ASSIGNED TASK
Word for word, retype every line of the data.

*** DATA TO USE ***

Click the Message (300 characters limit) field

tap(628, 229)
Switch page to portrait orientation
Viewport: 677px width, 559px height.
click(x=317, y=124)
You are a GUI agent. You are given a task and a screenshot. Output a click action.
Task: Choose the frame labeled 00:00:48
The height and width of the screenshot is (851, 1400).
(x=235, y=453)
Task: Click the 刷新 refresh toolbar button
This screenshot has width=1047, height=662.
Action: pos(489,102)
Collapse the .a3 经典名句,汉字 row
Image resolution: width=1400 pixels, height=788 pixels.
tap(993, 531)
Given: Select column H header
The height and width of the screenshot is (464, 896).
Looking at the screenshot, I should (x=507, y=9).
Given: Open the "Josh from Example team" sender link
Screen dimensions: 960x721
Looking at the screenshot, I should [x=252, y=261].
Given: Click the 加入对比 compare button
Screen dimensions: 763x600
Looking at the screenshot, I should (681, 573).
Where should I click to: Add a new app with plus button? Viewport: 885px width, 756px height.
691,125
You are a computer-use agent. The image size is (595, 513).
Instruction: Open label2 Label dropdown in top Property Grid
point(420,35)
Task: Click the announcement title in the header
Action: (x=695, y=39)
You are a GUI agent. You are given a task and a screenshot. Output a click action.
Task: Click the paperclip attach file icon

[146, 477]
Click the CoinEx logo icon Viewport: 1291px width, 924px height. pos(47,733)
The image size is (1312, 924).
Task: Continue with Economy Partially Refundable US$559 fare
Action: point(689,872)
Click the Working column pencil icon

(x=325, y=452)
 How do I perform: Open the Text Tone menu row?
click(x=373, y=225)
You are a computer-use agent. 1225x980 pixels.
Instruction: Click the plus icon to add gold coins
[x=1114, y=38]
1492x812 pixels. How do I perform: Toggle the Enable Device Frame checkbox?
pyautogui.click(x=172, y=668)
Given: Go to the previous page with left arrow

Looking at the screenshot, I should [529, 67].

*** End of DATA TO USE ***

PROBLEM SOLUTION
Click the Message (300 characters limit) field

tap(628, 229)
Switch page to portrait orientation
Viewport: 677px width, 559px height.
click(x=317, y=124)
You are a GUI agent. You are given a task and a screenshot. Output a click action.
Task: Choose the frame labeled 00:00:48
The height and width of the screenshot is (851, 1400).
(x=235, y=453)
Task: Click the 刷新 refresh toolbar button
This screenshot has width=1047, height=662.
Action: pos(489,102)
Collapse the .a3 经典名句,汉字 row
Image resolution: width=1400 pixels, height=788 pixels.
tap(993, 531)
Given: Select column H header
The height and width of the screenshot is (464, 896).
Looking at the screenshot, I should (x=507, y=9).
Given: Open the "Josh from Example team" sender link
Screen dimensions: 960x721
Looking at the screenshot, I should [x=252, y=261].
Given: Click the 加入对比 compare button
Screen dimensions: 763x600
Looking at the screenshot, I should (681, 573).
Where should I click to: Add a new app with plus button? Viewport: 885px width, 756px height.
691,125
You are a computer-use agent. The image size is (595, 513).
Instruction: Open label2 Label dropdown in top Property Grid
point(420,35)
Task: Click the announcement title in the header
Action: (x=695, y=39)
You are a GUI agent. You are given a task and a screenshot. Output a click action.
Task: Click the paperclip attach file icon

[146, 477]
Click the CoinEx logo icon Viewport: 1291px width, 924px height. pos(47,733)
The image size is (1312, 924).
Task: Continue with Economy Partially Refundable US$559 fare
Action: point(689,872)
Click the Working column pencil icon

(x=325, y=452)
 How do I perform: Open the Text Tone menu row?
click(x=373, y=225)
You are a computer-use agent. 1225x980 pixels.
Instruction: Click the plus icon to add gold coins
[x=1114, y=38]
1492x812 pixels. How do I perform: Toggle the Enable Device Frame checkbox?
pyautogui.click(x=172, y=668)
Given: Go to the previous page with left arrow

Looking at the screenshot, I should [529, 67].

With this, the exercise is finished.